Spotlight: Nathan Moore

Aaron Kayce on September 4, 2012

What would Woody Guthrie be doing today?

It’s a question that Nathan Moore has been contemplating lately, and whether he’s found the answer or not, he’s living closer to it than ever through “Hippy Fiasco.” The 24-hours-a-day Web stream, fan collaboration album and, most important, touring model created by the folk singer allows anyone to host their own “Fiasco” by inviting Moore (and hopefully paying him at least $500) to play a show via an online form.

“If you think about Woody Guthrie, what’s so weird about what he did [was that] he was going where his songs were needed,” explains Moore. “He wasn’t necessarily going where it would further his career – he wasn’t looking for those opportunities. He was going to dust bowls, union marches and labor rallies. We’re going where my songs are needed on some level, too. It’s brought me back into the roots of what a troubadour is in a pretty significant way.”

You could even argue, as Moore has, that the Hippy Fiasco saved his career. Though it’s difficult for him – or anyone who knows him – to imagine Nathan Moore doing anything other than traveling the country singing his songs, “moments of depression” and “despair,” as he puts it, have forced the 41 year old to reconsider his path on more than one occasion.

Moore’s most recent crisis led to the material on his ninth album, the dark, sad and wonderful 2011 effort Dear Puppeteer. Moore was broke and living in his two younger brothers’ basement (as he still does) and his longtime band ThaMuseMeant had broken up. And though he’d already released a couple solo albums – most notably, 2007’s In His Own Worlds – at this point, Moore still couldn’t quite see himself as a solo/acoustic performer. He was in freefall.

“The Fiasco is the thing that rejuvenated me, made me young again as an artist, and gave me that scene and that vitality and all those things that you need to have going on to feel like you’re doing something,” says Moore. “In a lot of ways, it’s just as hand-to-mouth as my twenties were; but in a lot of ways, it’s just as exciting as my twenties were too. That’s hard to recreate.”

Moore calls himself a “trickster character in the troubadour tradition,” and he’s right – he even has the custom built Shanti guitar bestowed on winners of the Telluride Bluegrass Festival’s prestigious Troubadour Competition (2008) to prove it. And though he’s a skilled magician, wonderful storyteller, emotionally-rich singer, good guitar player, and has successfully co-founded and fronted both folk rock band ThaMuseMeant and jam rock super group Surprise Me Mr. Davis (featuring The Slip and Marco Benevento), what Nathan Moore really is – and always will be – is a songwriter.

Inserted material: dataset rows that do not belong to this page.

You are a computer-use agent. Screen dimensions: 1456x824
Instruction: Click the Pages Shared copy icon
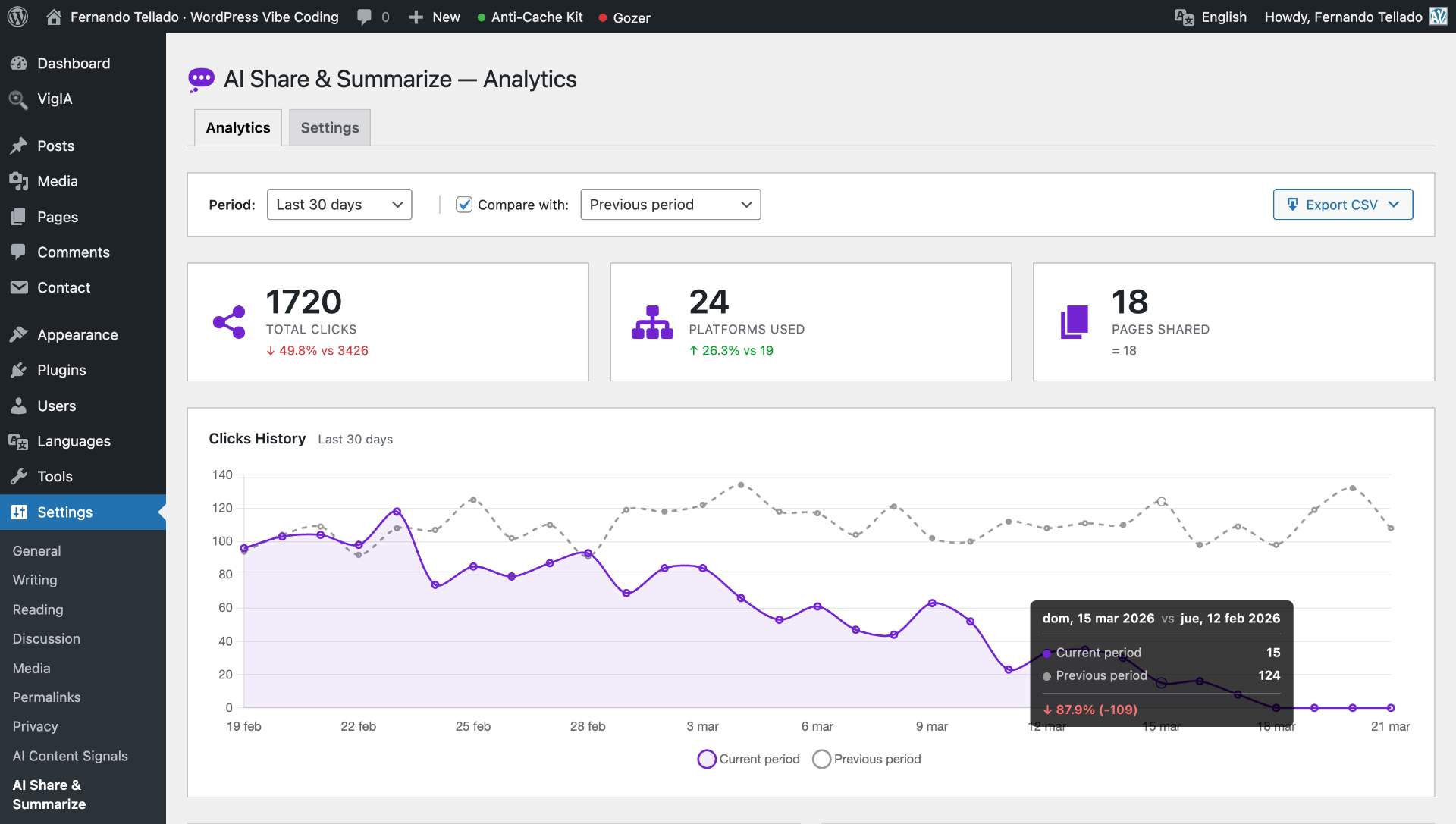pos(1074,322)
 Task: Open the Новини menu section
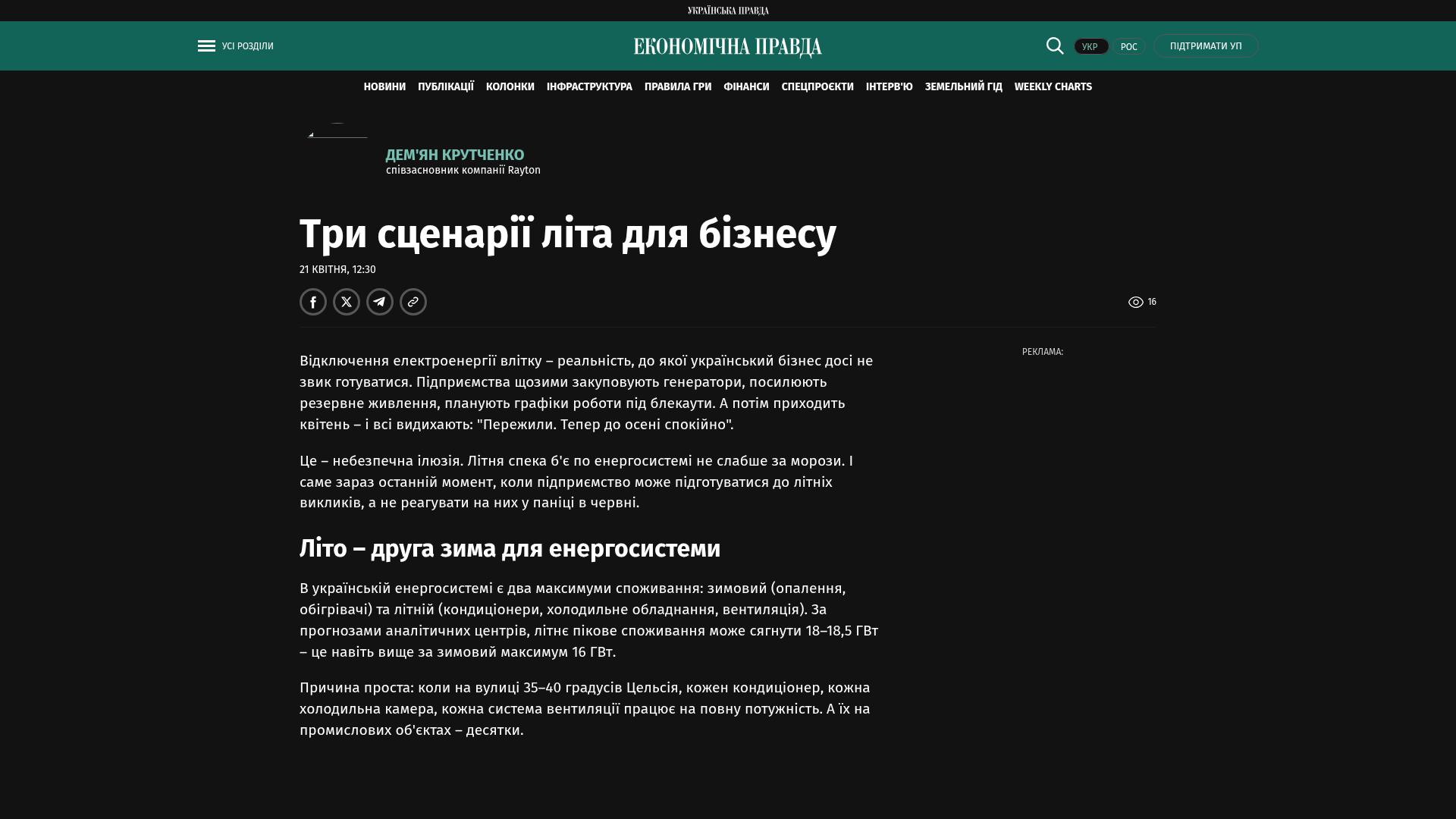pos(384,87)
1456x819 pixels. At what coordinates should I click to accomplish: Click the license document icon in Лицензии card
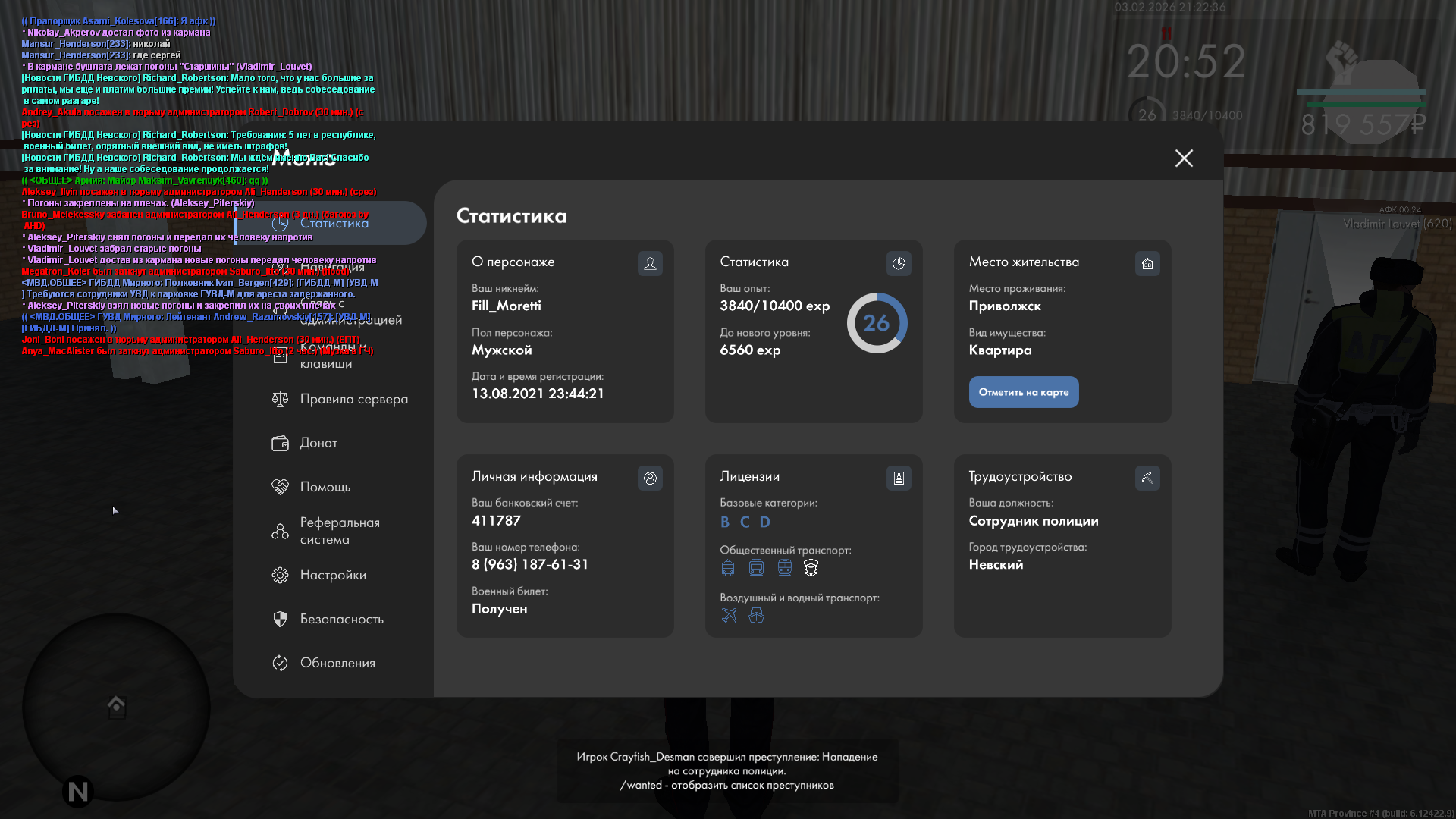coord(899,478)
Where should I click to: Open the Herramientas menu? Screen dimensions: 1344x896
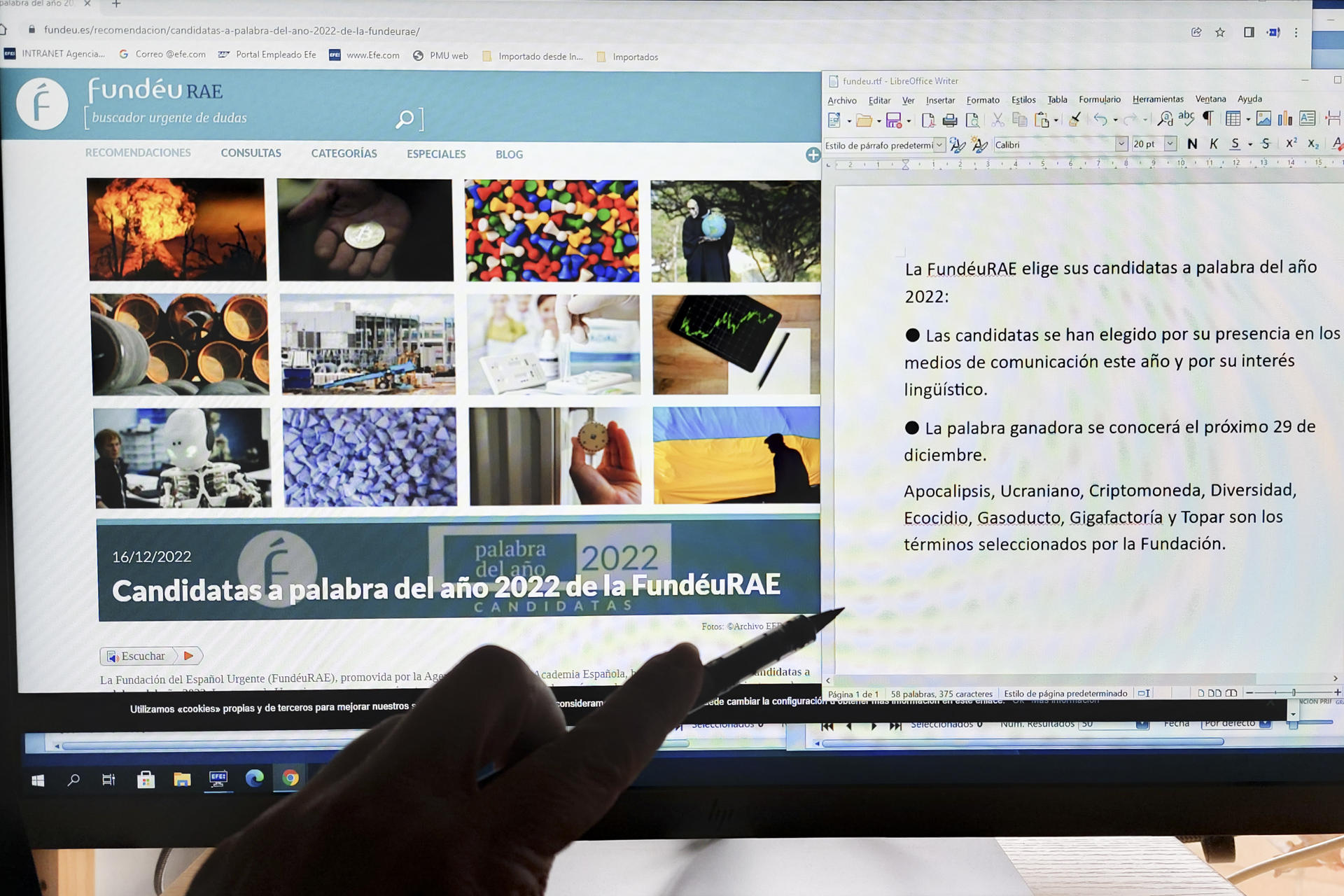click(1158, 99)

Moore wrote his first song when he was about 12 and estimates that he’s probably written 3,000-4,000 since then. He’s quick to clarify that the songs he remembers (that’s more like 1,000) and the songs he’s written are different. But Moore says that from his “younger years,” through his thirties, a conservative estimate would be three songs per week. Lately, it’s more like one or two.

When asked about his songwriting process and prolific output, Moore brings up bowel movements. “If you can’t shit for a week, how does that feel?” he asks. “And then when you do, how does that feel? You feel terrible when you can’t go and, when you can, you feel renewed. It’s a vulgar metaphor but I think there’s something really natural in the process of writing for me. It’s like breathing, eating and everything else.”

Most touring musicians will tell you that they live for the time spent onstage – not Nathan Moore. “Those two hours on stage are a mess; it’s a beautiful mess and sometimes it’s amazing, but I definitely don’t live for that,” the singer laughs. “You can’t diminish what it really means to me to write a song. That moment of the writing is the most important moment of all this madness. If I stop being able to do that, you would never see me again. I would not be out here touring [behind] the songs I wrote before. I’m out here writing.”